Lines of data:
|---|
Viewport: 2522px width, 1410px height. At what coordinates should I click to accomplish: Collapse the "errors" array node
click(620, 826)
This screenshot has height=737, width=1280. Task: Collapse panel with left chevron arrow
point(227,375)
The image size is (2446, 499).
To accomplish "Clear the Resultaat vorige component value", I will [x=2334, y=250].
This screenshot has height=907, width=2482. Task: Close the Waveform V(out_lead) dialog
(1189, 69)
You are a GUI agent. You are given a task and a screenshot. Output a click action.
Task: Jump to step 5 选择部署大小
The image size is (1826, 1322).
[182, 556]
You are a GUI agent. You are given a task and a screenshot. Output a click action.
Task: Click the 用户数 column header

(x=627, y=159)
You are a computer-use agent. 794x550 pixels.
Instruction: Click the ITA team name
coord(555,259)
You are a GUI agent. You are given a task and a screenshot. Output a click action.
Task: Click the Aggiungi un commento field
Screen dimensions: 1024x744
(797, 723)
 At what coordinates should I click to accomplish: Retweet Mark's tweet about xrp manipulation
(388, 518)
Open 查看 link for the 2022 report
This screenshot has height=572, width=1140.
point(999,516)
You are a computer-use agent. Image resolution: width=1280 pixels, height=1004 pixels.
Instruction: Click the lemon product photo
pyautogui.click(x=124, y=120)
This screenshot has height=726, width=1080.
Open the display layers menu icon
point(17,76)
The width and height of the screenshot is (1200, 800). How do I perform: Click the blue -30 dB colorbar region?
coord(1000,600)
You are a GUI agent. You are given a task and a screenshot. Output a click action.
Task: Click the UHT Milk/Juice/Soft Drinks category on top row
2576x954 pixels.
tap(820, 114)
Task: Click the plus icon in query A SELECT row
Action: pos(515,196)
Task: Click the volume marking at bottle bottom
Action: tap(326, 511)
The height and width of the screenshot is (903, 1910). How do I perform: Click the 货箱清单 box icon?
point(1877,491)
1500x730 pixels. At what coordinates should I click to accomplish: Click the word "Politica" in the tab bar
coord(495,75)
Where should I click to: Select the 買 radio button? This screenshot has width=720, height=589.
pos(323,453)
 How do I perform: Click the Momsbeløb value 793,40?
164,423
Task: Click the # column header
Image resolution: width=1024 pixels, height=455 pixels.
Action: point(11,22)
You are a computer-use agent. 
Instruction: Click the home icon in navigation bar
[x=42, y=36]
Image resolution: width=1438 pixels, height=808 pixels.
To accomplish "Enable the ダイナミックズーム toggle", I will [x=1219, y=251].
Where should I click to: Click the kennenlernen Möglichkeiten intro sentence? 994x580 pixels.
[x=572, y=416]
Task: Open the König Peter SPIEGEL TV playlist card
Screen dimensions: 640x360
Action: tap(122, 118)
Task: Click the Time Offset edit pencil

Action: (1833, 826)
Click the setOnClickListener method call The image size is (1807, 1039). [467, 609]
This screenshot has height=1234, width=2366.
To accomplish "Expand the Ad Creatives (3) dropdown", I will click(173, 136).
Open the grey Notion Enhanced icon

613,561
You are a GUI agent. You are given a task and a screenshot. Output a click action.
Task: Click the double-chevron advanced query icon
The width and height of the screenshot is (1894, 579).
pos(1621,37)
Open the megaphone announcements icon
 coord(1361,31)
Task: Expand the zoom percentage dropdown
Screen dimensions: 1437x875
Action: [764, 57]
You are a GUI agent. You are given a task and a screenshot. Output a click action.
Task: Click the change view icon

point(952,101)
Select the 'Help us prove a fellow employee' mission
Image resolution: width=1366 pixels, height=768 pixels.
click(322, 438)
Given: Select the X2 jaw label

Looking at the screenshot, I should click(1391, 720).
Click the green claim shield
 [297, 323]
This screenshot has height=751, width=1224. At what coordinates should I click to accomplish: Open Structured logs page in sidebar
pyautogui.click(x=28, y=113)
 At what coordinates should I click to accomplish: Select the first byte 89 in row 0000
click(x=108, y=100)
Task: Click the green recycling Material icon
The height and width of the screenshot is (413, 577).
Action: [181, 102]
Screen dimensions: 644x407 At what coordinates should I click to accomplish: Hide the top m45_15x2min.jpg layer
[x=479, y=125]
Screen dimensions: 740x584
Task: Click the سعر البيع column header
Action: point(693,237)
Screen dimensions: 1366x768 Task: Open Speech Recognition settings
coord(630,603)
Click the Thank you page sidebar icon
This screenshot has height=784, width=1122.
|---|
Exercise prompt: Convert all of the material above into a JSON list of strings, with one string for each line. Leave out the blank lines.

Result of this exercise:
[
  "Viewport: 2522px width, 1410px height. At what coordinates should I click to accomplish: Collapse the \"errors\" array node",
  "click(620, 826)",
  "This screenshot has height=737, width=1280. Task: Collapse panel with left chevron arrow",
  "point(227,375)",
  "The image size is (2446, 499).",
  "To accomplish \"Clear the Resultaat vorige component value\", I will [x=2334, y=250].",
  "This screenshot has height=907, width=2482. Task: Close the Waveform V(out_lead) dialog",
  "(1189, 69)",
  "You are a GUI agent. You are given a task and a screenshot. Output a click action.",
  "Task: Jump to step 5 选择部署大小",
  "The image size is (1826, 1322).",
  "[182, 556]",
  "You are a GUI agent. You are given a task and a screenshot. Output a click action.",
  "Task: Click the 用户数 column header",
  "(x=627, y=159)",
  "You are a computer-use agent. 794x550 pixels.",
  "Instruction: Click the ITA team name",
  "coord(555,259)",
  "You are a GUI agent. You are given a task and a screenshot. Output a click action.",
  "Task: Click the Aggiungi un commento field",
  "Screen dimensions: 1024x744",
  "(797, 723)",
  " At what coordinates should I click to accomplish: Retweet Mark's tweet about xrp manipulation",
  "(388, 518)",
  "Open 查看 link for the 2022 report",
  "This screenshot has height=572, width=1140.",
  "point(999,516)",
  "You are a computer-use agent. Image resolution: width=1280 pixels, height=1004 pixels.",
  "Instruction: Click the lemon product photo",
  "pyautogui.click(x=124, y=120)",
  "This screenshot has height=726, width=1080.",
  "Open the display layers menu icon",
  "point(17,76)",
  "The width and height of the screenshot is (1200, 800). How do I perform: Click the blue -30 dB colorbar region?",
  "coord(1000,600)",
  "You are a GUI agent. You are given a task and a screenshot. Output a click action.",
  "Task: Click the UHT Milk/Juice/Soft Drinks category on top row",
  "2576x954 pixels.",
  "tap(820, 114)",
  "Task: Click the plus icon in query A SELECT row",
  "Action: pos(515,196)",
  "Task: Click the volume marking at bottle bottom",
  "Action: tap(326, 511)",
  "The height and width of the screenshot is (903, 1910). How do I perform: Click the 货箱清单 box icon?",
  "point(1877,491)",
  "1500x730 pixels. At what coordinates should I click to accomplish: Click the word \"Politica\" in the tab bar",
  "coord(495,75)",
  "Where should I click to: Select the 買 radio button? This screenshot has width=720, height=589.",
  "pos(323,453)",
  " How do I perform: Click the Momsbeløb value 793,40?",
  "164,423",
  "Task: Click the # column header",
  "Image resolution: width=1024 pixels, height=455 pixels.",
  "Action: point(11,22)",
  "You are a computer-use agent. ",
  "Instruction: Click the home icon in navigation bar",
  "[x=42, y=36]",
  "Image resolution: width=1438 pixels, height=808 pixels.",
  "To accomplish \"Enable the ダイナミックズーム toggle\", I will [x=1219, y=251].",
  "Where should I click to: Click the kennenlernen Möglichkeiten intro sentence? 994x580 pixels.",
  "[x=572, y=416]",
  "Task: Open the König Peter SPIEGEL TV playlist card",
  "Screen dimensions: 640x360",
  "Action: tap(122, 118)",
  "Task: Click the Time Offset edit pencil",
  "Action: (1833, 826)",
  "Click the setOnClickListener method call The image size is (1807, 1039). [467, 609]",
  "This screenshot has height=1234, width=2366.",
  "To accomplish \"Expand the Ad Creatives (3) dropdown\", I will click(173, 136).",
  "Open the grey Notion Enhanced icon",
  "613,561",
  "You are a GUI agent. You are given a task and a screenshot. Output a click action.",
  "Task: Click the double-chevron advanced query icon",
  "The width and height of the screenshot is (1894, 579).",
  "pos(1621,37)",
  "Open the megaphone announcements icon",
  " coord(1361,31)",
  "Task: Expand the zoom percentage dropdown",
  "Screen dimensions: 1437x875",
  "Action: [764, 57]",
  "You are a GUI agent. You are given a task and a screenshot. Output a click action.",
  "Task: Click the change view icon",
  "point(952,101)",
  "Select the 'Help us prove a fellow employee' mission",
  "Image resolution: width=1366 pixels, height=768 pixels.",
  "click(322, 438)",
  "Given: Select the X2 jaw label",
  "Looking at the screenshot, I should click(1391, 720).",
  "Click the green claim shield",
  " [297, 323]",
  "This screenshot has height=751, width=1224. At what coordinates should I click to accomplish: Open Structured logs page in sidebar",
  "pyautogui.click(x=28, y=113)",
  " At what coordinates should I click to accomplish: Select the first byte 89 in row 0000",
  "click(x=108, y=100)",
  "Task: Click the green recycling Material icon",
  "The height and width of the screenshot is (413, 577).",
  "Action: [181, 102]",
  "Screen dimensions: 644x407 At what coordinates should I click to accomplish: Hide the top m45_15x2min.jpg layer",
  "[x=479, y=125]",
  "Screen dimensions: 740x584",
  "Task: Click the سعر البيع column header",
  "Action: point(693,237)",
  "Screen dimensions: 1366x768 Task: Open Speech Recognition settings",
  "coord(630,603)",
  "Click the Thank you page sidebar icon",
  "This screenshot has height=784, width=1122."
]